▶ Extract provided
The C++ logo, by Jeremy Kratz, licensed under CC0 1.0 Universal Public Domain Dedication

How to force return value optimization

Notes published the
7 - 9 minutes to read, 1746 words

While discussing how RVO worked in practice and why it is important that compilers can eliminate temporaries (even after C++11), we noticed that it seemed that most code-basis do not take advantage of it.

In practice, to avoid a potentially expensive copy, we saw that in many, especially pre-C++11 codebases, there were additional allocations and pointers were passed around. Another common technique was a 2-phase initialization.

While both approaches work, they make the code harder to understand and maintain. Worse both methods are generally less efficient than simply returning values from a function.

Return value optimization is not a novel technique. I was able to find some guidelines on how to take advantage of it in Scott Meyers, More Effective C++, published in 1996, thus even before C++ got standardized.

On Compiler Explorer, it’s possible to test from GCC 4.1.2 and Clang 3.0 (and other compilers too), that RVO is applied consistently. Only newer versions of Visual Studio are available (VS 2019), but the documentation of Visual Studio 2005 🗄️ indicates that also older versions of MSVC applied RVO. Also, the first compiler to apply NRVO was apparently the Zortech C++ compiler in 1991.

As a reference, here is a snippet of code

// implemented elsewhere
// the compiler cannot assume those have no side effects
void i_construct();
void i_copy();
void i_assign();

struct C {
  C(int, int) {i_construct();}
  //private:
  C(const C&) { i_copy(); }
  // the copy constructor has a visible side effect
  C& operator=(const C&){ i_assign(); return *this;}
};

C create(int i){
    C c = C(i,-1);
    return c;
    // or simply return C(i);
}

int main() {
  // direct-initialization, calls C::C(42)
  C c1(42, -1);
  // copy-initialization, calls C::C(C(42))
  C c2 = C(42, -1);
  C c3 = create(42);
}

Looking at the assembly (for example on compiler explorer), it is possible to see that i_copy and i_assign are newer called, even with -O0 (or /Od for Visual Studio), thus telling explicitly the compiler that all optimization should be disabled. It is also possible to provide an implementation for i_construct and compile the source code locally and execute it. It will work without further changes, as far as I could see with every compiler.

As this is an observable side-effect (at compile time!), it occurred to me that it makes it possible to detect if the compiler performs copy elision, and eventually triggers a compile error if it does not.

Thus it makes it possible to enforce, for example, return value optimization.

Return value optimization is not only important because of performance (which is still an argument, even after C++11), but also because there are types that are not copyable and moveable. Consider for example a factory function that should return a std::atomic or std::lock_guard.

Both types cannot be returned from functions, because they do not have a copy and move constructors. Thus RVO (before C++17) cannot be applied to those types. The most common workarounds I saw are adding an unnecessary layer of indirection through an allocation, and returning an owning pointer to the caller.

But if the compiler supports copy elision, then there is no need to incur the cost of an additional allocation or add an error-prone interface. It is possible to create a wrapper that can take advantage of RVO.

▶ The request
Transcribe word for word the passage of the return value optimization article above, starting with "How to force" and going on through "advantage of it.".

▶ Source excerpt
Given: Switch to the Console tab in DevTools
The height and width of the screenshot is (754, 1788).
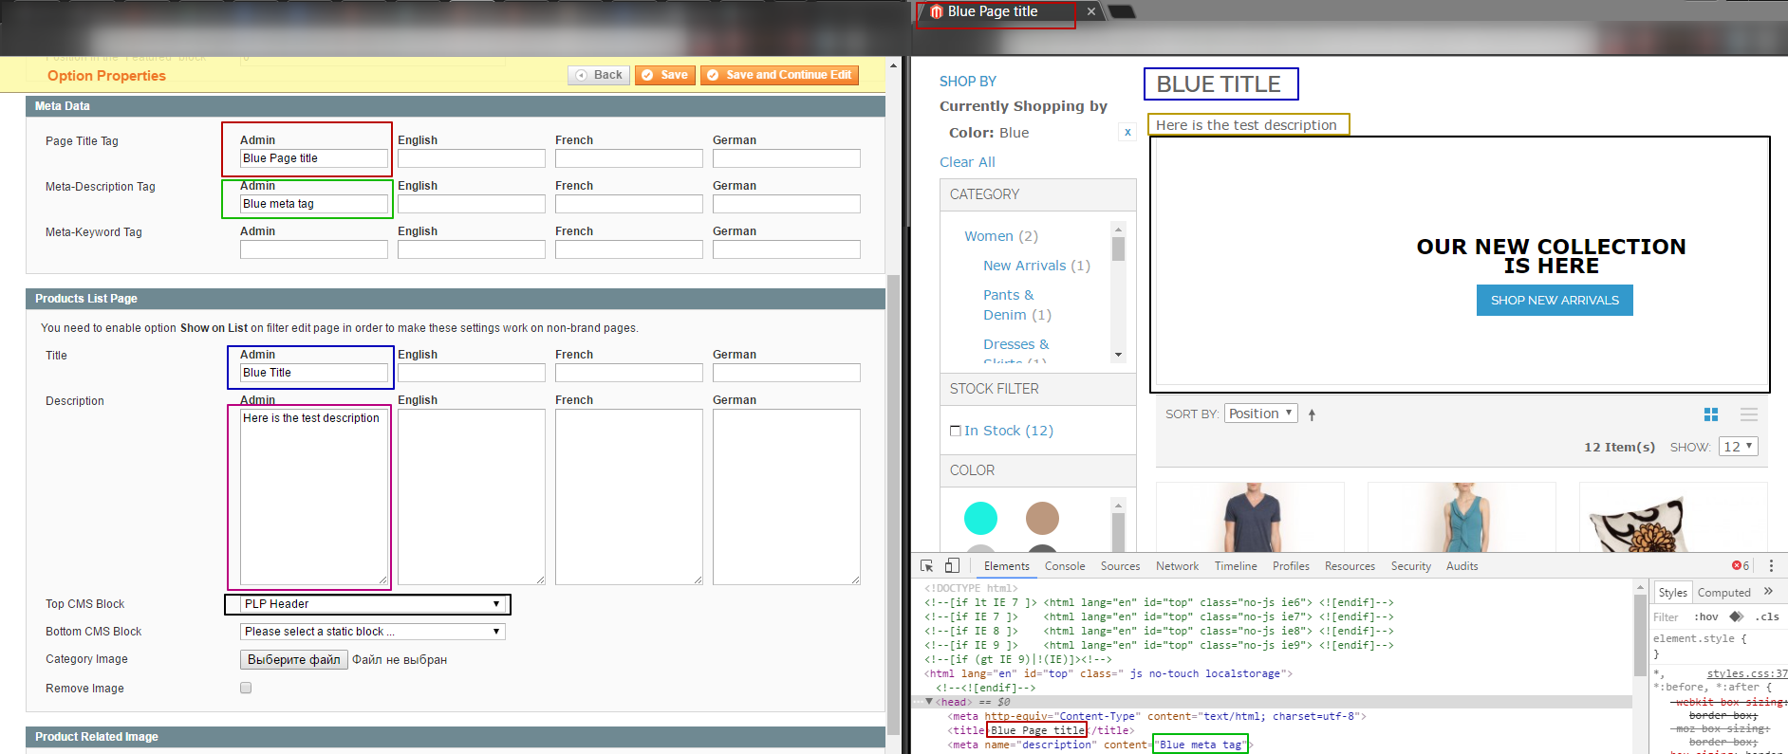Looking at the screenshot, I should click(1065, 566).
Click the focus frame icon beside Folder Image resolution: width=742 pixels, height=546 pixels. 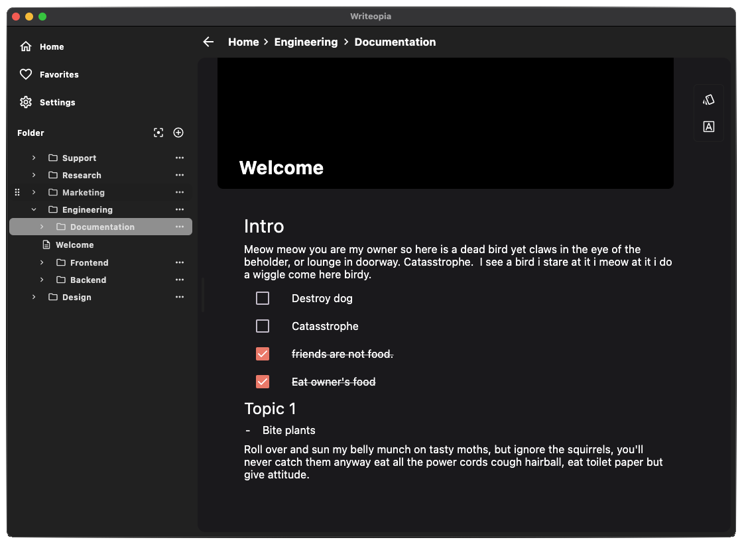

▶ Written answer
How to force return value optimization

Notes published the
7 - 9 minutes to read, 1746 words

While discussing how RVO worked in practice and why it is important that compilers can eliminate temporaries (even after C++11), we noticed that it seemed that most code-basis do not take advantage of it.